Give three examples of typical antipsychotics.

A

Haloperidol, fluphenazine, chlorpromazine (low potency)

43
Q

Give five examples of second generation antipsychotics.

A

Aripiprazole, clozapine, olanzapine, quetiapine, risperidone, ziprasidone

44
Q

Which antipsychotic can cause agranulocytosis?

A

Clozapine

45
Q

What is agranulocytosis?

A

Blood disorder that is characterized by a severe reduction in the number of white blood cells (granulocytes) in the circulating blood.
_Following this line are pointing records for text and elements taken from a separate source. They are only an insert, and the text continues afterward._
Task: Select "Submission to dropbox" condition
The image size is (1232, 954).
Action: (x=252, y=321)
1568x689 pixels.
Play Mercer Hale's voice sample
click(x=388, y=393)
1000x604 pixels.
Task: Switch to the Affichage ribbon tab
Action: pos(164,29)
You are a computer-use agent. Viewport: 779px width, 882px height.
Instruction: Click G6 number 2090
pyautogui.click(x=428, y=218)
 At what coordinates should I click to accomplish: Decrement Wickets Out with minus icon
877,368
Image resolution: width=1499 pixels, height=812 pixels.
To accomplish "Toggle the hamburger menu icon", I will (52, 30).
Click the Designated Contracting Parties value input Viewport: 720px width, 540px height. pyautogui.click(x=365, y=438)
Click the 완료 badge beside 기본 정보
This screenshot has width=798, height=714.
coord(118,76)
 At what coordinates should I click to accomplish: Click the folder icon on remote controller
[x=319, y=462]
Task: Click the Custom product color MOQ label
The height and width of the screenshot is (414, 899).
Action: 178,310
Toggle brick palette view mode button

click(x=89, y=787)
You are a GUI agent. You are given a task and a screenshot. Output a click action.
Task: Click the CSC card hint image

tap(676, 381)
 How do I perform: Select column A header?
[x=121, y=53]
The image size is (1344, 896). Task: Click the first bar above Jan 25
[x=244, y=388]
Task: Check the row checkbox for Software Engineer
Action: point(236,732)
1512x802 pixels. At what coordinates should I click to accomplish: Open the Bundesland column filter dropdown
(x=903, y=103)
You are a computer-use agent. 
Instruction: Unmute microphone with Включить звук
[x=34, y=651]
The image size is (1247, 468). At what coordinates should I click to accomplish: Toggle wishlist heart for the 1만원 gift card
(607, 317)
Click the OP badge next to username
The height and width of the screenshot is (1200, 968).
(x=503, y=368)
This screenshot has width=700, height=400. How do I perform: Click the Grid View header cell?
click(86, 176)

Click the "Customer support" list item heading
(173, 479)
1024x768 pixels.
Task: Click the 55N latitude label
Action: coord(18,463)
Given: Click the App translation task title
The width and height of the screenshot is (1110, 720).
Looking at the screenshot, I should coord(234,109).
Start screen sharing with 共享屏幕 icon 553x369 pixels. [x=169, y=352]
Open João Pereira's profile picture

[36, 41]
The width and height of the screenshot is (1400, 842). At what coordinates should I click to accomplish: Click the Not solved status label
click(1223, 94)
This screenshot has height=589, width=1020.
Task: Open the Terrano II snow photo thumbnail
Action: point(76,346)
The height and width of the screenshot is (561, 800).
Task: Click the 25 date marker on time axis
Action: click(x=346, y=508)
Symptoms include sudden fever, chills, sore throat, and weakness

46
Q

What extrapyramidal SEs can typical antipsychotics cause and why?

A

Due to blockage of dopamine receptors in the nigrostriatal pathway, pts can suffer from Parkinson’s like symptoms, akathisia (feeling restless) and dystonia (sustained/repetitive muscle contractions)

47
Q

What is neuroleptic malignant syndrome?

A

A life-threatening reaction to antipsychotic drugs characterized by fever, altered mental status, muscle rigidity, and autonomic dysfunction. (neuroleptic = antipsychotic)

48
Q

How do we treat NMS?

A

Treatment includes immediately stopping the offending agent and implementing supportive measures, as well as pharmacological interventions in more severe cases.

49
Q

Which SSRI has the fewest drug interactions?

A

Citalopram

50
Q

Which SSRI is the most stimulating and has the longest half life?

A

Fluoxetine

51
Q

Which SSRI is the most nauseating, constipating and sedating?

A

Fluvoxamine

52
Q

Which SSRI causes the most diarrhoea and male sexual dysfunction?

A

Sertraline

53
Q

Give the main SEs of taking olanzapine.

A

High sedation, significant weight gain due to antihistaminergic and antimuscarinic effects, largest cardiometabolic risk along with quetiapine, high EPS

54
Q

Give the main SEs of taking quetiapine.

A

High sedation, medium chance of weight gain, low EPS

55
Q

Give the main SEs of taking asenapine.

A

Oral hypoesthesia, high sedation, medium EPS, medium chance of weight gain

56
Q

Give the main SEs of clozapine

A

High sedation, high weight gain, low EPS hypersalivation, constipation, HTN, tachycardia, fever, seizures, agranulocytosis

57
Q

Give the main SEs of taking risperidone

A

High chance of EPS, high chance of weight gain, medium sedation risk

58
Q

Why would we want to use apriprazole?

A

Low sedation, low weight gain, low-med EPS

59
Q

What is oral hypoesthesia?

A

Hypoesthesia is the medical term for a partial or total loss of sensation in a part of your body

60
Q

What is the mnemonic for depressive symptoms?

A

SIG-E-CAPS: Sleep changes, Interest loss, Guilt (worthlessness), (lack of) Energy, Cognition/Concentration, Appetite, Concentration, Psychomotor (agitation/lethargy), Suicidal/Homicidal ideation

61
Q

How do we monitor clozapine use in patients?

A

Patients on clozapine require regular blood tests to check their neutrophil levels as clozapine can cause agranulocytosis, which is potentially life-threatening.